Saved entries
+ + + + + + +

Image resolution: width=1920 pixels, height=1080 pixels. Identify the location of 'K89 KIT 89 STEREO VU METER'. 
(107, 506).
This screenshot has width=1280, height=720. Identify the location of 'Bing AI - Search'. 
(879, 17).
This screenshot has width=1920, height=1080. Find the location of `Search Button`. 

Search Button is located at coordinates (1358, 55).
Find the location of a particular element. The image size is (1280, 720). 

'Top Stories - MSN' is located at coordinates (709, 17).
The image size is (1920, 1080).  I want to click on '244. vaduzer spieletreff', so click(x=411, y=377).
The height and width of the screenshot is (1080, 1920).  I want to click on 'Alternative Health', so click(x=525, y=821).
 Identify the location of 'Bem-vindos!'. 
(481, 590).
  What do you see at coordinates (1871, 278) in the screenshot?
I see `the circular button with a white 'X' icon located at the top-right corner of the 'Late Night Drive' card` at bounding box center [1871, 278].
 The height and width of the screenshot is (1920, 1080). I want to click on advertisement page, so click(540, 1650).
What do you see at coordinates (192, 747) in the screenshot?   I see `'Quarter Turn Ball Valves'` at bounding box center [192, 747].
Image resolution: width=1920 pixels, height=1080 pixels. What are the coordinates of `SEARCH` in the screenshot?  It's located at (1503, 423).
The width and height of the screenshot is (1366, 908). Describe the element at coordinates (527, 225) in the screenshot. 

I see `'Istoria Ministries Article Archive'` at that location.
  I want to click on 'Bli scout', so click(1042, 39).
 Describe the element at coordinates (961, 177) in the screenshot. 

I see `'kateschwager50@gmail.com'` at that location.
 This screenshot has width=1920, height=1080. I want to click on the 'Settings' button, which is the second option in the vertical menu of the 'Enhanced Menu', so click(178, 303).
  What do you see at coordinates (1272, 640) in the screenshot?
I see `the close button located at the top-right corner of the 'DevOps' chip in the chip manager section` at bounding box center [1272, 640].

+ + + + + + +

Set problem:
Repeat the lines from the one containing "Describe the element at coordinates (961, 177)" through the end of the saved entries, including both ends.

Answer to this problem:
 Describe the element at coordinates (961, 177) in the screenshot. 

I see `'kateschwager50@gmail.com'` at that location.
 This screenshot has width=1920, height=1080. I want to click on the 'Settings' button, which is the second option in the vertical menu of the 'Enhanced Menu', so click(178, 303).
  What do you see at coordinates (1272, 640) in the screenshot?
I see `the close button located at the top-right corner of the 'DevOps' chip in the chip manager section` at bounding box center [1272, 640].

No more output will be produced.